Dimensionality Reduction

Dimensionality Reduction#

Normalization#

#@title Load quality controlled data 

adata_QC = sc.read_h5ad(filename= "/content/drive/MyDrive/scRNA_using_Python/Objects/sc_qc_filtered_covid.h5ad")

adata_QC

AnnData object with n_obs × n_vars = 3536 × 7650
    obs: 'type', 'sample', 'batch', 'n_genes_by_counts', 'total_counts', 'pct_counts_in_top_20_genes', 'total_counts_mt', 'pct_counts_mt', 'total_counts_ribo', 'pct_counts_ribo', 'total_counts_hb', 'pct_counts_hb', 'outlier', 'mt_outlier', 'n_counts', 'S_score', 'G2M_score', 'phase', '_scvi_batch', '_scvi_labels', 'prediction', 'leiden', 'doublet'
    var: 'gene_ids', 'feature_types', 'genome', 'mt', 'ribo', 'hb', 'n_cells_by_counts', 'mean_counts', 'pct_dropout_by_counts', 'total_counts', 'n_cells', 'mean', 'std'
    uns: '_scvi_manager_uuid', '_scvi_uuid', 'ambient_profile_Gene Expression', 'ambient_profile_all', 'leiden', 'leiden_colors', 'log1p', 'neighbors', 'pca', 'prediction_colors', 'sample_colors', 'type_colors', 'umap'
    obsm: 'X_pca', 'X_umap'
    varm: 'PCs'
    layers: 'ambient_counts', 'counts'
    obsp: 'connectivities', 'distances'

#@title check count distribution :

p1 = sns.histplot(adata_QC.obs["total_counts"], bins=100, kde= True)

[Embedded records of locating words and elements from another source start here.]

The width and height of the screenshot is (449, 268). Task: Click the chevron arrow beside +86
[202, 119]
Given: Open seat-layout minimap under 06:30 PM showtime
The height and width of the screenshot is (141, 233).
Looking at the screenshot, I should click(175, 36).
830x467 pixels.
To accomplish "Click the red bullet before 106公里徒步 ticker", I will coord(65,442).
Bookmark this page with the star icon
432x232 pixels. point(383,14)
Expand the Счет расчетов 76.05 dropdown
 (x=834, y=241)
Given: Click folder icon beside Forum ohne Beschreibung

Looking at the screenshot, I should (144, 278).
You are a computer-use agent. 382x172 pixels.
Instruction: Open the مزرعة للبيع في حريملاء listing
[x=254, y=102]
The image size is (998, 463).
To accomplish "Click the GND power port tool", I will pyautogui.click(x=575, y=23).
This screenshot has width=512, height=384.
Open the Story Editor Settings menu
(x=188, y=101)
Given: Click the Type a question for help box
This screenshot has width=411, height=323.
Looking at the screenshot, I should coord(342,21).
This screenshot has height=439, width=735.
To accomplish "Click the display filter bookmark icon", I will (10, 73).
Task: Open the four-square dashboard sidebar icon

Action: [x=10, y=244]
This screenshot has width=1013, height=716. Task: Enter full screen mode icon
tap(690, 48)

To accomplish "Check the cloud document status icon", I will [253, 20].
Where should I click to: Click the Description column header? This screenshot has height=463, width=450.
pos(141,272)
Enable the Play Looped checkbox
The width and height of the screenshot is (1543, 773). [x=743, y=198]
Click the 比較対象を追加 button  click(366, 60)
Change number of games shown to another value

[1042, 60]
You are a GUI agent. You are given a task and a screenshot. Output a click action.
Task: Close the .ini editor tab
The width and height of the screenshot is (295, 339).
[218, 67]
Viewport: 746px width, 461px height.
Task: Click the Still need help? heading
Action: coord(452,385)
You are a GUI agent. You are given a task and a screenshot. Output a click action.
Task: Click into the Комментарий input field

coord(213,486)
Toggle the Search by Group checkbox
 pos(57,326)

../../_images/b96e6ddbe8462f6869991331e7c259172a7c532d303bb6dd952efaddd16957e7.png

Note :

At this stage we have cleaned data according to filtered cells , corrected ambient RNA and doublet removed .

But data we had count Matrix (cells X Genes) , still variance due to sampling effect (cell capturing, library preparation, sequencing ) .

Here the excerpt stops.